The Consumer Financial Protection Bureau is now accepting credit card complaints on its website.  In the future, the bureau will accept other kinds of complaints as well, but for the moment, it’s just for credit card complaints.

They’re expected to get plenty of them, since advocates say previously consumers didn’t have a federal agency specifically focused on consumers and their financial problems. A report from a wide-ranging coalition of state and federal consumer organizations and others, a group called Americans for Financial Reform, notes that until recently, four different federal agencies that regulate banks were also charged with protecting consumers.

By contrast, the legislation setting up the bureau established one single agency designated to work on behalf of consumers.
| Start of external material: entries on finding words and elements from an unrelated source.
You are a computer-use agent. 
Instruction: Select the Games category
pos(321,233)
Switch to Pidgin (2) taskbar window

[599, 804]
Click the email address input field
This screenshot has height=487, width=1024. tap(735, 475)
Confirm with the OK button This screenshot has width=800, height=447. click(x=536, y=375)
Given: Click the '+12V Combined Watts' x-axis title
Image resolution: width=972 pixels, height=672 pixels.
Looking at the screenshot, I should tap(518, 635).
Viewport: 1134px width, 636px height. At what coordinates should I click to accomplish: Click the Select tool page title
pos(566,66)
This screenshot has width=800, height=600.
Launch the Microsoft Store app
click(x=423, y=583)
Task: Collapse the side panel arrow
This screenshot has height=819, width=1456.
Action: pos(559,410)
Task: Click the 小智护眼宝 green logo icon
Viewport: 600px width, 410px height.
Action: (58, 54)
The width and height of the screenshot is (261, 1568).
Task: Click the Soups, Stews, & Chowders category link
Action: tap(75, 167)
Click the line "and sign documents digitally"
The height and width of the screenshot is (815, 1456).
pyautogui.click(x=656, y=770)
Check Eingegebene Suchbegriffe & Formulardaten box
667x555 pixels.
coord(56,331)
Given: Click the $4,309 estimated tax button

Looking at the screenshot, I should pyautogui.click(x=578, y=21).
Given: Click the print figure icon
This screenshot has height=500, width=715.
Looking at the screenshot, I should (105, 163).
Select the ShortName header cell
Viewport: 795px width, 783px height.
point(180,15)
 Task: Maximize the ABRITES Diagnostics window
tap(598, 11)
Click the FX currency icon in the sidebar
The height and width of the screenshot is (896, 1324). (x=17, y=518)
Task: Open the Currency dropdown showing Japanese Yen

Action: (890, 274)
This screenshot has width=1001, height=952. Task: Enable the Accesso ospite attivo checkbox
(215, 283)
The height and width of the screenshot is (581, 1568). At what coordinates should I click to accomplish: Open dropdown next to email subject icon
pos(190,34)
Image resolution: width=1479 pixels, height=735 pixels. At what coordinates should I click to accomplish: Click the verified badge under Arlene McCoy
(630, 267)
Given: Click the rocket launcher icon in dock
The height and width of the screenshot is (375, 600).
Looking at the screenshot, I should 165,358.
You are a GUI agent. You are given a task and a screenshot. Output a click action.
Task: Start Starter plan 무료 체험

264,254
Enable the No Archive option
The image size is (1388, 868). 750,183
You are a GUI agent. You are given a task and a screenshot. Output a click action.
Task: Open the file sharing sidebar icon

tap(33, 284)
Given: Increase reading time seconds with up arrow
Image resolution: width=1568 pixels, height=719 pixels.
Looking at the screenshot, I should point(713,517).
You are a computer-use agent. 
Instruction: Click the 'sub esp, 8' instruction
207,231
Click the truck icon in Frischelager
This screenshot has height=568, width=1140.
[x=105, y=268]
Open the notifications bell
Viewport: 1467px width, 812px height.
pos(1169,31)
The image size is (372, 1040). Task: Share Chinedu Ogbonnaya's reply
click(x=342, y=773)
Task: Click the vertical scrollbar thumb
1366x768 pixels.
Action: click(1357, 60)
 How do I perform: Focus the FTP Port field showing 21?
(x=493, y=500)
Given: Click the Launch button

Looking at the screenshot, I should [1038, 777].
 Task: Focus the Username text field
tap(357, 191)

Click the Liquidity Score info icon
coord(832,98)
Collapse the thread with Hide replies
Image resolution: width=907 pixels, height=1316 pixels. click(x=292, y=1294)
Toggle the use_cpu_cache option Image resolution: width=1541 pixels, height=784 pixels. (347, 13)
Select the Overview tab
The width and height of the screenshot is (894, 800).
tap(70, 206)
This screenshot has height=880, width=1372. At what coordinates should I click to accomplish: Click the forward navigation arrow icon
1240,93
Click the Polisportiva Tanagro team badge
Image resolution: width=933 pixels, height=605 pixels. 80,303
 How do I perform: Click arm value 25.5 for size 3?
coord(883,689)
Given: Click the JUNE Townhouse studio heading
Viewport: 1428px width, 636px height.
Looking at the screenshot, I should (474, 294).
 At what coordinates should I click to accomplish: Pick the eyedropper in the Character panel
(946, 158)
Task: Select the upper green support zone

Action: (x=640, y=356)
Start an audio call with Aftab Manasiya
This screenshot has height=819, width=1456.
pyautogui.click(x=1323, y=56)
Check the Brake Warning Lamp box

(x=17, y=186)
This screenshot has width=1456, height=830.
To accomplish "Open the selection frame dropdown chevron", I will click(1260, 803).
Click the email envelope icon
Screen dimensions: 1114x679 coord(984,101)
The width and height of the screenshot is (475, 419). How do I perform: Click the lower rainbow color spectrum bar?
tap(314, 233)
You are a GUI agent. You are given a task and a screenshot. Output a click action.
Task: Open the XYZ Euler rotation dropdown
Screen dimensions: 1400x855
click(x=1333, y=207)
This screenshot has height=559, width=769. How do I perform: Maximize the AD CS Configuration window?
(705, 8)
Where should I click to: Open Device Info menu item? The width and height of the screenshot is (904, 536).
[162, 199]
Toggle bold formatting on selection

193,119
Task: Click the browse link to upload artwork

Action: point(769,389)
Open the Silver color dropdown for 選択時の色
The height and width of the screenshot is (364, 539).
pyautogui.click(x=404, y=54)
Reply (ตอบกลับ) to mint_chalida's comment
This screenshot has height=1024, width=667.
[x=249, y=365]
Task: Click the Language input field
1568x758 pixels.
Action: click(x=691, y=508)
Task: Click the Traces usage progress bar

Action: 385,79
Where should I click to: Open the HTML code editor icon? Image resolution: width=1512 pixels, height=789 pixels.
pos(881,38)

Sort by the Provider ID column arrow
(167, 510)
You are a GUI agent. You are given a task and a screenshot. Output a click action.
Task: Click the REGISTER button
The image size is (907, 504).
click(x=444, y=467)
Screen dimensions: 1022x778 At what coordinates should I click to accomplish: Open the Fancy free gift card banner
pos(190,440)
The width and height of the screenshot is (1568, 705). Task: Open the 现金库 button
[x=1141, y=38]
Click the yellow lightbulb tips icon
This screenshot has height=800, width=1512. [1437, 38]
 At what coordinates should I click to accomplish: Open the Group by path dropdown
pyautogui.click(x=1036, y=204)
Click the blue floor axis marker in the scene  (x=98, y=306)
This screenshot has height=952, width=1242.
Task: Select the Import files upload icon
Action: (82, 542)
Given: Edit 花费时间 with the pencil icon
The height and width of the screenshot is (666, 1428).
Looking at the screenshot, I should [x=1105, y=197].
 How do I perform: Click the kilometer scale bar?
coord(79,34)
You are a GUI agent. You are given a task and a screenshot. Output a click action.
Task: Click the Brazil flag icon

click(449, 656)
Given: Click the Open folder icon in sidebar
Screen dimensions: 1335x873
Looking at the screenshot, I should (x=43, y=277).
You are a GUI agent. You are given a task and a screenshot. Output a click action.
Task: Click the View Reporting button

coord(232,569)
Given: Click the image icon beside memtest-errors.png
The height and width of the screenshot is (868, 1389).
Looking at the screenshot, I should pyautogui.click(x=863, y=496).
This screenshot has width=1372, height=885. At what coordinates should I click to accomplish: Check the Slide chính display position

“What the law did was transfer all those consumer protection functions to one place,” says Carmen Balber, Washington director for Consumer Watchdog, one of the coalition members. “So (now) we have one regulator whose job is to look at the bottom line for consumers’ financial health, instead of what all of the other regulators do, which is look at the bottom line for banks.”

In its report, the coalition laid out its "Top 10 Reasons" it says consumers need the new bureau:

  • Reason 1: Unchecked predatory mortgages
  • Reason 2: Unfair credit card practices
  • Reason 3: Overpriced overdraft fees
  • Reason 4: The growth of triple-digit payday lending
  • Reason 5: Lack of consumer legal rights
  • Reasons 6-10: Private student loan rip-offs, credit bureau mistakes, debt collector problems, unregulated prepaid debit cards, and auto finance scams

For their part, banks say the new complaint process at the bureau raises some concerns.

"We are concerned the (bureau) website has not been fully tested, and that there may be confusion on the part of users and issuers (with glitches that could cause delays and frustrate consumers)", Jeff Sigmund, senior director of public relations for the American Bankers Association, wrote in an e-mail.

For instance, Sigmund wrote, "The bureau won't be able to change contract terms like the amount of fees (or the) interest rate unless there is a violation of a regulation, which is unlikely."

But for many frustrated consumers, Balber believes, the bureau’s approach will come as a refreshing change from bouncing around to any number of agencies and consumer groups looking for help.

She describes the new agency as the “one cop on the beat whose job it is to think about the impact of financial practices on consumers as a whole.”

The bureau also wants consumers’ feedback on their experiences with all kinds of financial products, such as mortgages and student loans. Head to its website to “tell your story” about your experiences, “good or bad,” with those products.